* _Input_
## START

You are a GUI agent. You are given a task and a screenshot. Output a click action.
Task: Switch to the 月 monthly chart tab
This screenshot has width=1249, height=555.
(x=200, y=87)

## END
## START

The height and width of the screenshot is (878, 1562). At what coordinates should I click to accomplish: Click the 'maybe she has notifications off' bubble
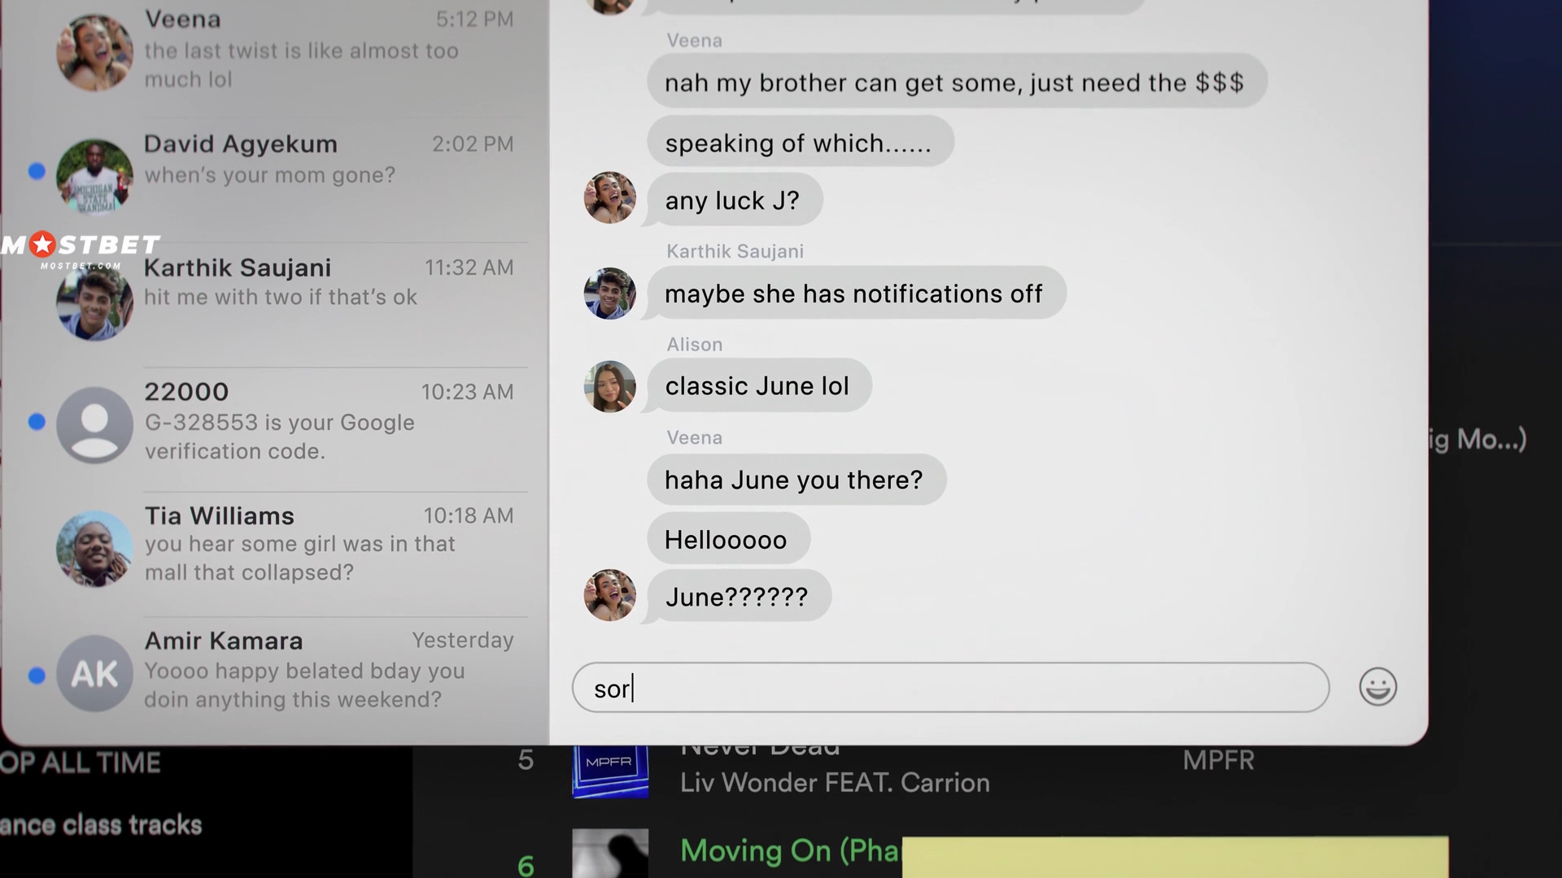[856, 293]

## END

* _Work instructions_
Rewrite everything from the line containing "You are a GUI" down to the line containing "(x=200, y=87)", swapping "monthly" for "weekly" and leaving the rest untouched.

* _Solution below_
You are a GUI agent. You are given a task and a screenshot. Output a click action.
Task: Switch to the 月 weekly chart tab
This screenshot has width=1249, height=555.
(x=200, y=87)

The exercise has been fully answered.